Comme nous savons peu ce qu'est réellement une vie humaine ! La nôtre. Nous juger sur ce que nous appelons nos actes est peut-être aussi vain que de nous juger sur nos rêves. Dieu choisit, selon sa justice, parmi ce tas de choses obscures, et celle qu'il élève vers le Père dans le geste de l'ostension éclate tout à coup, resplendit comme un soleil.

N'importe. J'étais si épuisé ce matin que j'aurais donné je ne sais quoi pour une parole humaine de compassion, de tendresse. J'ai pensé courir jusqu'à Torcy. Mais j'avais justement, à onze heures, le catéchisme des enfants. Même en bicyclette, je n'aurais pu revenir à temps.

Mon meilleur élève est Sylvestre Galuchet, un petit garçon pas très propre (sa maman est morte, et il est élevé par une vieille grand-mère assez ivrogne) et pourtant d'une beauté très singulière, qui donne invinciblement l'impression, presque déchirante, de l'innocence - une innocence d'avant le péché, une innocente pureté d'animal pur. Comme je distribuais mes bons points, il est venu chercher son image à la sacristie, et j'ai cru lire dans ses yeux calmes, attentifs, cette pitié que j'attendais. Mes bras se sont refermés un instant sur lui, et j'ai pleuré la tête sur son épaule, bêtement.

 

Première réunion officielle de notre "Cercle d'Études". J'avais pensé donner la présidence à Sulpice Mitonnet, mais ses camarades semblent le tenir un peu à l'écart. Je n'ai pas cru devoir insister, naturellement.

Nous n'avons fait d'ailleurs que mettre au point les quelques articles d'un programme forcément très modeste, proportionné à nos ressources. Les pauvres enfants manquent évidemment d'imagination, d'entrain. Comme l'avouait Englebert Denisane, ils craignent de "faire rire". J'ai l'impression qu'ils ne sont venus à moi que par désœuvrement, par ennui, - pour voir...

 

Rencontré M. le curé de Torcy sur la route de Desvres. Il m'a ramené jusqu'au presbytère, dans sa voiture, et même il a bien voulu accepter de boire un verre de mon fameux bordeaux. "Est-ce que vous le trouvez bon ?" m'a-t-il dit. J'ai répondu que je me contentais du gros vin acheté à l'épicerie des Quatre-Tilleuls. Il a paru rassuré.
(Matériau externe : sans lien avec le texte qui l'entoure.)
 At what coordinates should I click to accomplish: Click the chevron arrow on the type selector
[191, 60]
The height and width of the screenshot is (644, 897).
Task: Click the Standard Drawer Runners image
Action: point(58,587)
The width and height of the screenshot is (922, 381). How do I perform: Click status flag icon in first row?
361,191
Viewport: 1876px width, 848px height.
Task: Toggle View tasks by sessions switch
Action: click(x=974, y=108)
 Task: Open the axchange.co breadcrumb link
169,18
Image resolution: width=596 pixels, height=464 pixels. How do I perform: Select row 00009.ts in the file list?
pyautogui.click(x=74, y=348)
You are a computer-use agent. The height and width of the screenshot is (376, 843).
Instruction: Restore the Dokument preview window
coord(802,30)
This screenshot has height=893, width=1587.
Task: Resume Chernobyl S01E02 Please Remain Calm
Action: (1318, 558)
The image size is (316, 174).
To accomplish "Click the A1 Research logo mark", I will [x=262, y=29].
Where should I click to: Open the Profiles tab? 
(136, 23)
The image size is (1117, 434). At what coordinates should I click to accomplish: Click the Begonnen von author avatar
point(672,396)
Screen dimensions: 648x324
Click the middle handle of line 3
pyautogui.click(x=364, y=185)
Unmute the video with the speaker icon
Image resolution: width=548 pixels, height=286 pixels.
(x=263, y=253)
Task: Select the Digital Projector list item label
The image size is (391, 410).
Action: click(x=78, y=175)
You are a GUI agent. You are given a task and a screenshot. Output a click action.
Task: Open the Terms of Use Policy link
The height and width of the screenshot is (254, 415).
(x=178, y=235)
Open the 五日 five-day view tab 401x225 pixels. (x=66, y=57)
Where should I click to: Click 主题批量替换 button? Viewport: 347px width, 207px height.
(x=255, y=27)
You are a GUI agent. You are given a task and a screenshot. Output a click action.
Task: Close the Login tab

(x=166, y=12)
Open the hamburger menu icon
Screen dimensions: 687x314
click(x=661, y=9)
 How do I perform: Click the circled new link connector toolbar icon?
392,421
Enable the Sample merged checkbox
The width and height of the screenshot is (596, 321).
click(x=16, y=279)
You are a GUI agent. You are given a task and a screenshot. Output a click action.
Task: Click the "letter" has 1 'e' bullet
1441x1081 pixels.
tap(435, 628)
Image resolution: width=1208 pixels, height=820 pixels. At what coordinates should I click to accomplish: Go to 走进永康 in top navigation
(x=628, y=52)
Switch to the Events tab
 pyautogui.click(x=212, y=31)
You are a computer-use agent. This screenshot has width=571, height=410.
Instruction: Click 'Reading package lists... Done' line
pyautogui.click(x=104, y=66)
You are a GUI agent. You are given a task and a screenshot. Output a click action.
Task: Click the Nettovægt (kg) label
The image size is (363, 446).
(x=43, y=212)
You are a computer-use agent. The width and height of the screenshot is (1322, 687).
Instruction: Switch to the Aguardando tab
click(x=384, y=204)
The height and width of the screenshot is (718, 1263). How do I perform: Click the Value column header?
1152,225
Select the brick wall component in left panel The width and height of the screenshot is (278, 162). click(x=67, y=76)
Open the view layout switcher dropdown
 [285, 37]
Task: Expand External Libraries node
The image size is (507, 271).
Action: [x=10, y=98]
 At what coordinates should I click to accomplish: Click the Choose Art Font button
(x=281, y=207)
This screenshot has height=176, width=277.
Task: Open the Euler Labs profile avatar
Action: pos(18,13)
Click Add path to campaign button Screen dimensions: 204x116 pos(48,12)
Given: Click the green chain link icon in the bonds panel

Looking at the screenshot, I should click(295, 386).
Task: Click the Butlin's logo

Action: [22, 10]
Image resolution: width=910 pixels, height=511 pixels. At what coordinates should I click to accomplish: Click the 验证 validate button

J'ai eu l'impression très nette qu'il avait une idée en tète, mais qu'il était déjà décidé à la garder pour lui. Il m'écoutait d'un air distrait, tandis que son regard me posait malgré lui une question à laquelle j'aurais été bien en peine de répondre, puisqu'il refusait de la formuler. Comme d'habitude, lorsque je me sens intimidé, j'ai parlé un peu à tort et à travers. II y a certains silences qui vous attirent, vous fascinent, on a envie de jeter n'importe quoi dedans, des paroles...

- "Tu es un drôle de corps, m'a-t-il dit, enfin. Un plus nigaud, on n'en trouverait pas dans tout le diocèse, sûr ! Avec ça, tu travailles comme un cheval, tu te crèves. Il faut que Monseigneur ait vraiment grand besoin de curés pour te mettre une paroisse dans les mains ! Heureusement que c'est solide, au fond, une paroisse ! Tu risquerais de la casser".

Je sentais bien qu'il tournait en plaisanterie, par pitié pour moi, une manière de voir très réfléchie, très sincère. Il a lu cette pensée dans mes yeux. -

"Je pourrais t'accabler de conseils, à quoi bon ? Lorsque j'étais professeur de mathématiques, au collège de Saint-Omer, j'ai connu des élèves étonnants qui finissaient par résoudre des problèmes très compliqués en dépit des règles d'usage, comme ça, par malice. Et puis quoi, mon petit, tu n'es pas sous mes ordres, il faut que je te laisse faire, donner ta mesure. On n'a pas le droit de fausser le jugement de tes supérieurs. Je te dirai mon système une autre fois.

- Quel système ?"

Il n'a pas répondu directement.

- "Vois-tu, les supérieurs ont raison de conseiller la prudence. Je suis moi-même prudent, faute de mieux. C'est ma nature. Rien de plus bête qu'un prêtre irréfléchi qui jouerait les écervelés, pour rien, par genre. Mais tout de même, nos voies ne sont pas celles du monde ! On ne propose pas la Vérité aux hommes comme une police d'assurances ou un dépuratif. La Vie est la Vie. La Vérité du :bon, Dieu, c'est la Vie. Nous avons l'air de l'apporter, c'est elle qui nous porte, mon garçon.

- En quoi me suis-je trompé ? ai-je dit (ma voix tremblait, j'ai dû m'y reprendre à deux fois).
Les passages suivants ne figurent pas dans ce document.